The clients: ABN AMRO Bank, Alpha Petroleum Resources Limited, BP plc, Excelerate Energy, Gategroup, HSBC Bank plc, ING Bank, Klaipėdos Nafta, Maersk Group, Markerstudy Holdings Limited, Northern Offshore Services, Qatargas, Swedbank, Trafigura, Tsakos Energy Navigation, Tullow Oil plc, Turkish Airlines Inc, Victoria Group AD and existing shareholders.

The deals: Acted for the financiers on the amendment of loan facilities pursuant to the Hermes cruise debt holiday programme in respect of the Saga cruise ships ‘SPIRIT OF DISCOVERY’ and the ‘SPIRIT OF ADVENTURE’ whereby repayments of principal were deferred as a result of the Covid-19-related effects on the cruise market; acting for BW Epic Kosan Ltd. (previously Epic Gas) in connection with the refinancing of 17 LPG ships owned and operated by Lauritzen Kosan; acted for Northern Offshore Services in respect of (1) their purchase of two transfer vessels from SureWind and (2) the lease financing of those vessels provided by Flexam Invest; advised Trafigura Nala Matter on the formation of Nala Renewables – a new joint venture company with IFM Investors; advised Victoria Group on the disposal of its edible oil business, Victoriaoil, to Sun Valley and its co-owner Vaja Jhashi; advised Markerstudy on its acquisition of the Co-operative Group Ltd’s carrier, CIS General Insurance Ltd; advised Lithuanian LNG terminals operator Klaipėdos Nafta on its acquisition of a floating, storage and regasification unit (FSRU) following a public tender involving nine other leading international law firms; advising Qatargas, the world’s largest supplier of LNG, which is partly owned by Qatar Petroleum, on its vessel acquisition project, which forms a key element of the expansion of its North gas field; advising a leading commodities trader on a bid to purchase mining interests in Greece, including on international merger control aspects; advised a leading brand owner on its licensing and distribution arrangements in Europe, with particular reference to competition law.

Senior partner: Giles Kavanagh

Managing partner: Jeremy Shebson

Other offices: 20 global offices across the Americas, Europe, Middle East and Asia Pacific.

Who we are: We are a sector-focused, entrepreneurial law firm. But there’s more to us than that. We have a passion for the sectors we work in – whether we are solving complex issues across construction, aviation and shipping, or providing advice across insurance, commodities and energy. We’re people
who like to get things done. Our clients say, ‘less traditional’ – ‘progressive’, even. We say we’re specialist lawyers here to add value to our clients.
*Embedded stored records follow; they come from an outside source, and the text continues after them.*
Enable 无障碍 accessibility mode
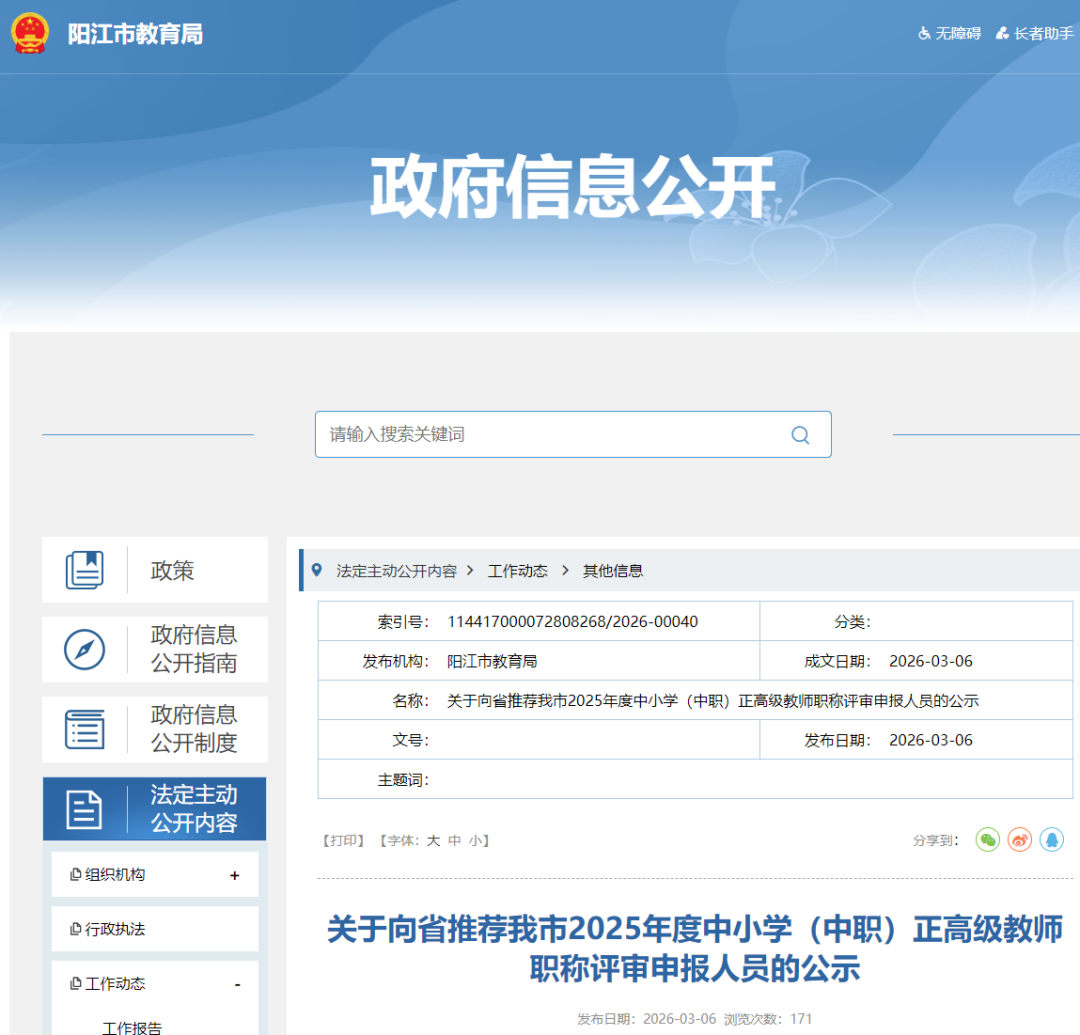1080x1035 pixels. coord(950,34)
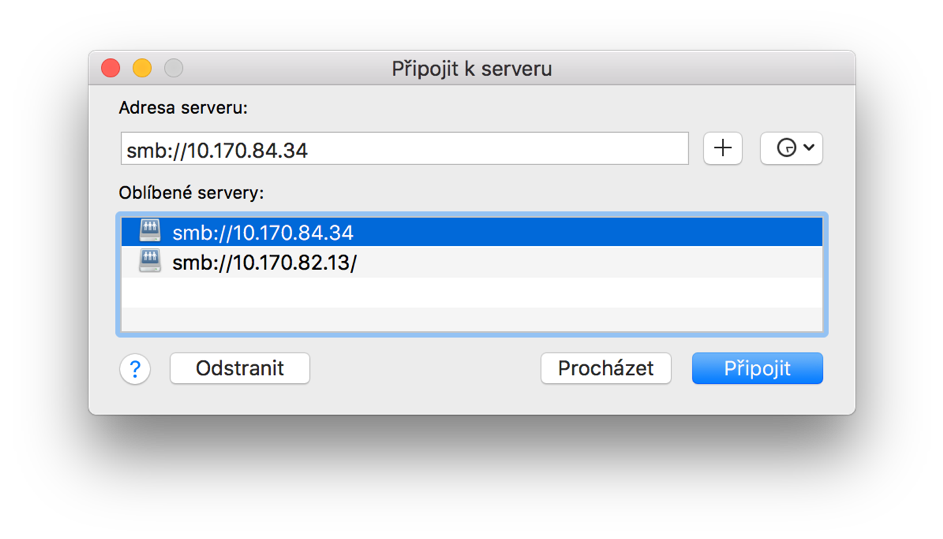
Task: Select the smb://10.170.82.13/ favorite entry
Action: [x=472, y=262]
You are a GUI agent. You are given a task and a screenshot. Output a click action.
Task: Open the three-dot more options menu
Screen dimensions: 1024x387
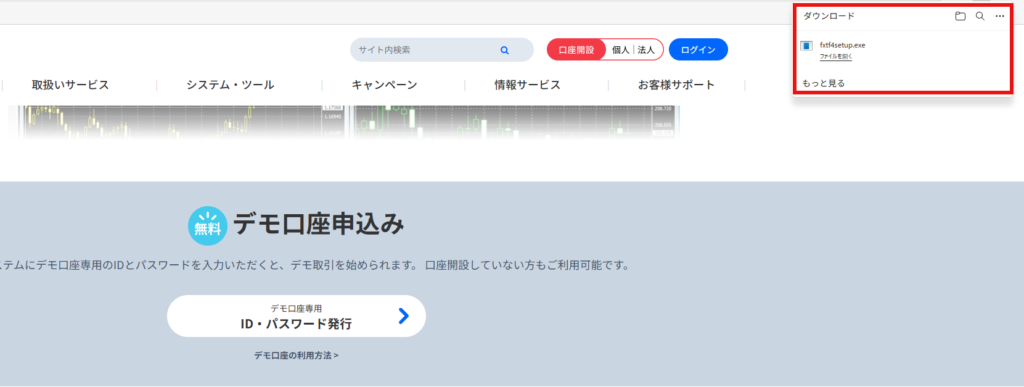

What we do: Aviation, commodities, construction, energy, financial institutions, insurance and reinsurance, logistics, mining, ports and terminals, shipping, space, yachts, travel, cruise and leisure.

What we’re looking for: We look for trainees who are bright, commercially focused and hard working. Strong communication skills and team working skills are a must. In addition, as our training contract is truly international, we look for individuals who have a global perspective and an interest in completing international work.

What you’ll do: Every year we recruit only a small number of trainees – 15 per year split across a September and a March intake. This enables us to give every trainee our full attention and means that your individual contribution makes a real difference. A training contract at HFW consists of four six-month seats – typically three contentious and one transactional, with at least one seat spent abroad gaining a global perspective of our work and clients.

Perks: Contributory pension; season ticket loan; group life cover, personal accident insurance and income protection; non-contributory medical insurance; private GP scheme; other voluntary benefits including gym membership, cycle to work scheme, dental insurance, dining card, home insurance, travel insurance, Give as You Earn. Music lessons and onsite massage.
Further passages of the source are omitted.